I remember how they grieved after Stalin in 1953. It was strange for me to see grown up men crying in the street and that they were not ashamed of their tears. I didn’t care about anything else. This was not my life.
Only 2 events stirred me up destroying my indifference. This were the intervention of Soviet troops to Hungary in 1956 13 and Czechoslovakia in 1968 [Prague Spring] 14. I was agitated, confused and upset. Probably then I lost all illusions about the USSR. In my opinion, this was real aggression like Hitler’s attack. Every country had the right to choose its own ways.
I didn’t care about Soviet holidays. We had to celebrate them at work. On 1 May and 7 November [October Revolution Day] 15 my wife and I went to parades in the morning with employees of the Verkhovina restaurant. After the parade there was a banquet for employees in the restaurant. Of course, my wife and I took part in all mandatory ceremonies, but we didn’t celebrate Soviet holidays at home. Those who were born and grew up in the USSR celebrated them, but for us they were days off that we could spend with children and friends. Only Victory Day, on 9 May 16 was my holiday. On this day American soldiers liberated us from concentration camp and on this day this horrible war that had taken away so many lives of my dear ones was over. In the morning our colleagues and we went to the ceremonial meeting and in the evening my wife made dinner and we recalled our dear ones and those who were lost to this war.
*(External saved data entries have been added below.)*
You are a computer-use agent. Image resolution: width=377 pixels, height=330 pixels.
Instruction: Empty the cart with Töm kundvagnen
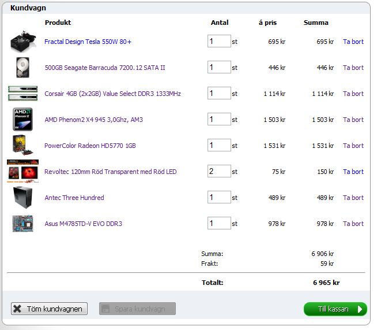pos(50,309)
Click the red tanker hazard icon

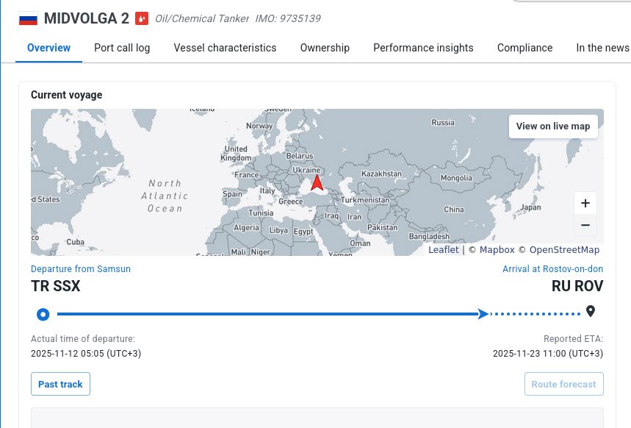click(143, 18)
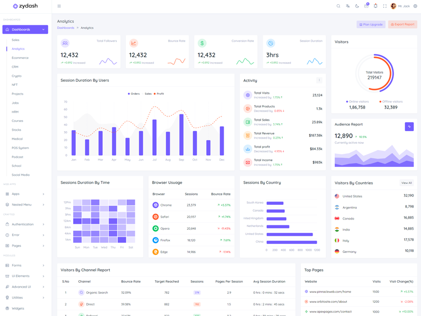Enter fullscreen mode
421x316 pixels.
385,6
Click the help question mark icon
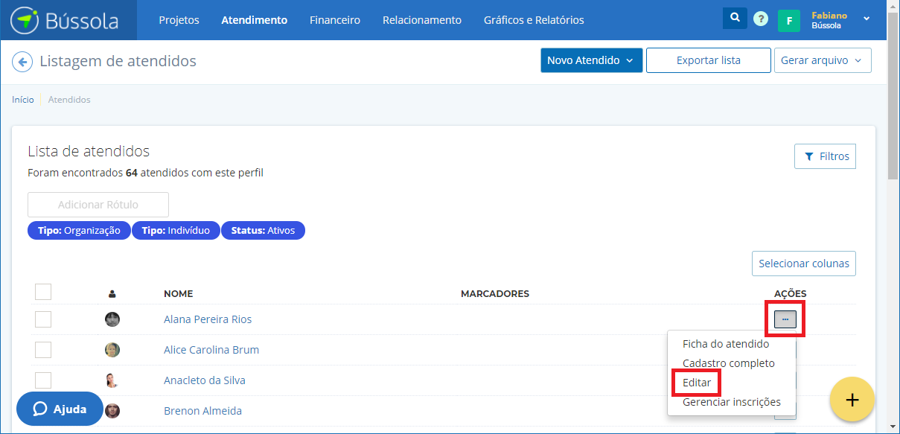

After Subcarpathia came under the Soviet rule I didn’t observe Jewish traditions. Soviet authorities were intolerant to any religions. Of course, some people continued going to the synagogue when it still operated and celebrated Jewish holidays, but they were older people who had nothing to be afraid of. Those who worked couldn’t afford it. They could fire or demote to a lower position, even if a person wasn't a Party member.
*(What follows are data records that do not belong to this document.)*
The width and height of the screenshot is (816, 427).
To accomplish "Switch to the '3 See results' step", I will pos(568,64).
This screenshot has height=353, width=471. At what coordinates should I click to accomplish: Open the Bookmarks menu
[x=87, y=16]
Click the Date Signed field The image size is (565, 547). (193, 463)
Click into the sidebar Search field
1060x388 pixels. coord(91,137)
My children grew up atheists like other Soviet children. They studied in Soviet school and were young octobrists 17, pioneers and Komsomol members 18. Of course, I understood that anti-Semitism came to Subcarpathia at the time of the Soviet rule. I didn’t face it: I didn’t look like a Jew, but the others told me about prejudiced attitudes toward Jews. Therefore, we chose for our children to be Slovaks like their mother. It was written in their passports. We wanted to keep them safe of routine state-level anti-Semitism and make their future life easier.
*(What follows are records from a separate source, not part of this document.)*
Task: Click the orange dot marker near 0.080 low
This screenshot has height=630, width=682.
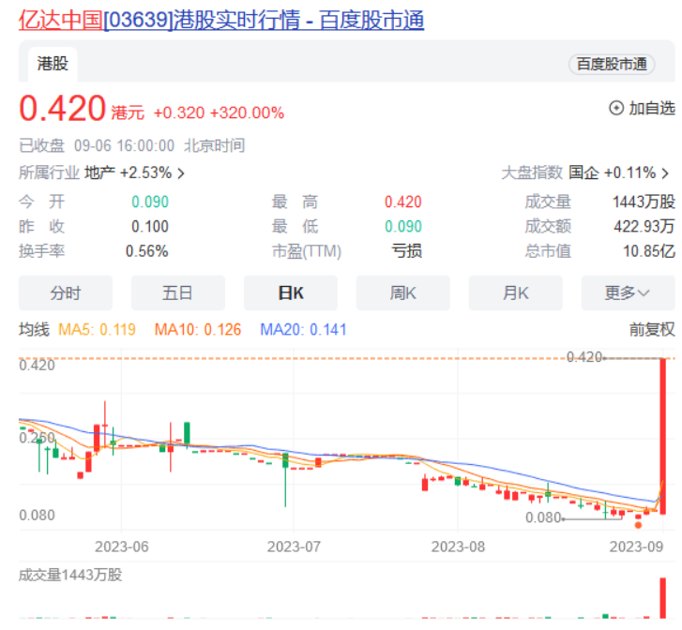Action: coord(639,525)
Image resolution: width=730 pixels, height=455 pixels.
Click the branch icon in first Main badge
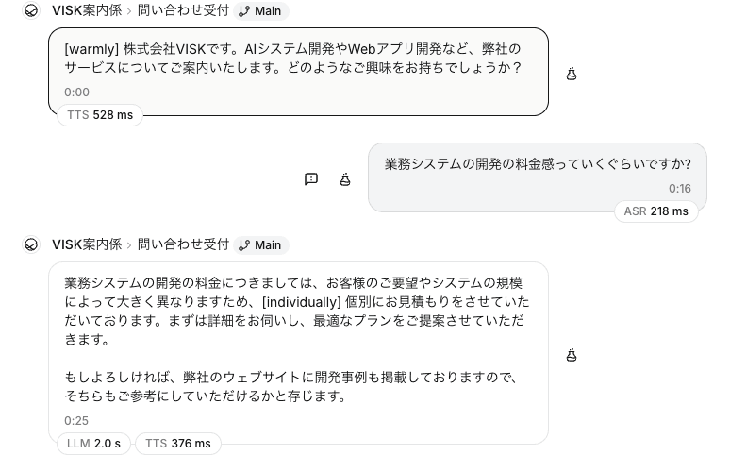tap(244, 11)
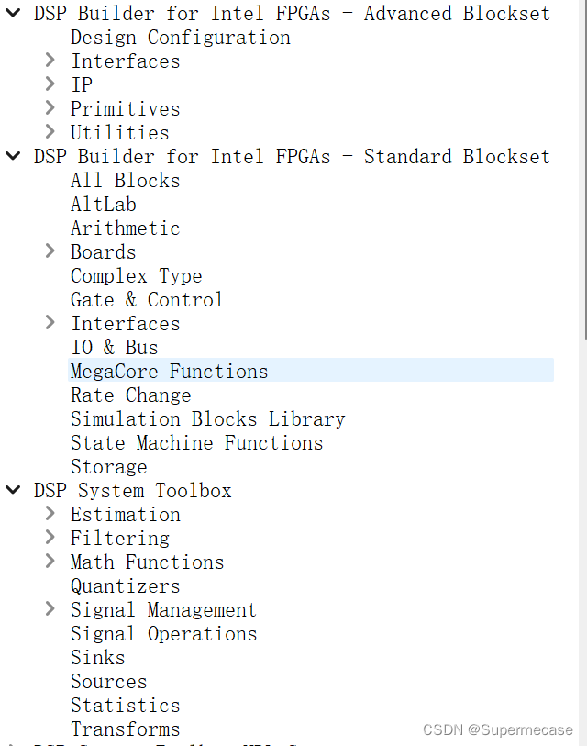Expand the Signal Management category

click(x=50, y=609)
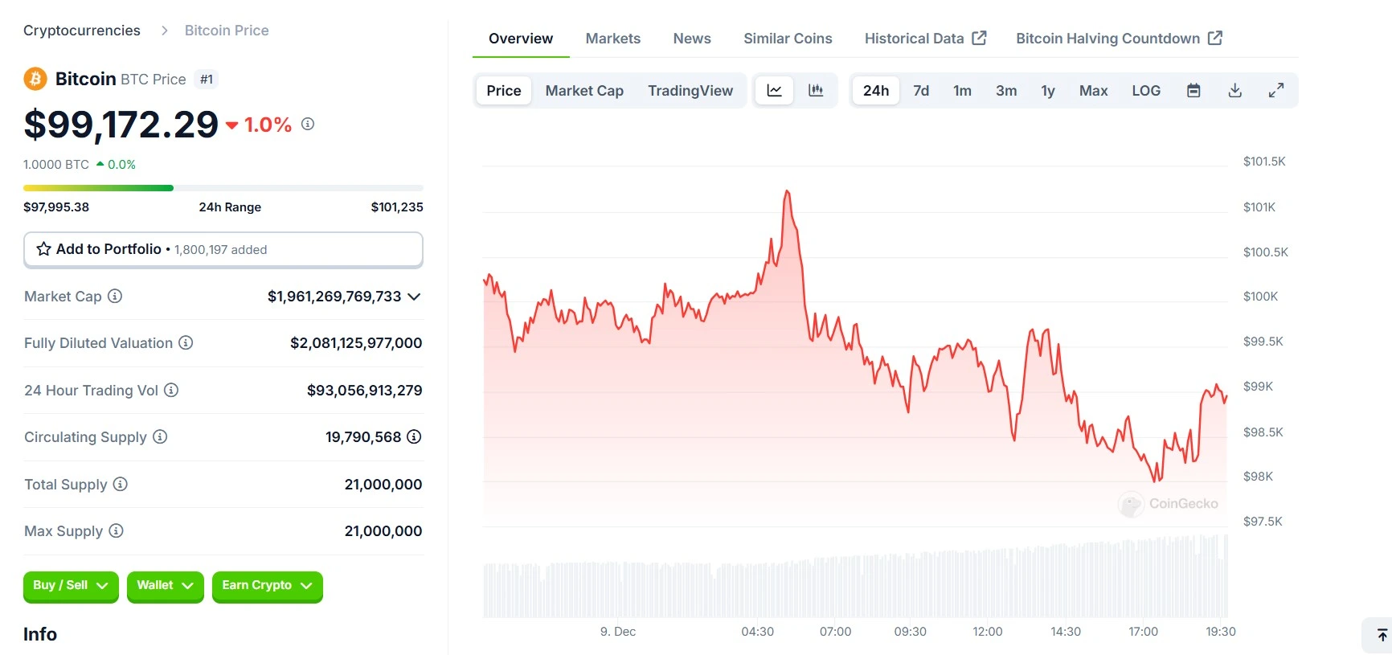Screen dimensions: 1392x655
Task: Click the 24h Range progress bar
Action: 223,188
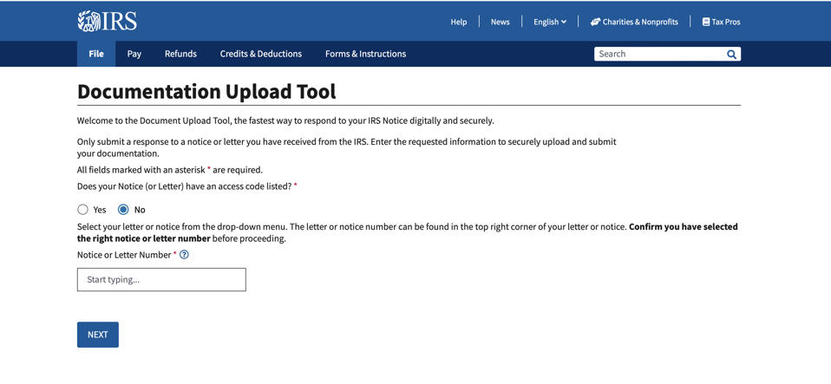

Whenever I had free time I tried to spend it with my family. We liked walking in Uzhgorod and going to the park, spending time on the outskirts of Uzhgorod and hiking in the mountains. I also spent summer vacations with my family. We went to the Crimea, Caucasus and the Black Sea. We enjoy spending time together. Even when the children grew up and had their own families they went on vacations with us.
After finishing school my older daughter Yudita entered a Communication College. After finishing it she worked at the post office, at the communication department.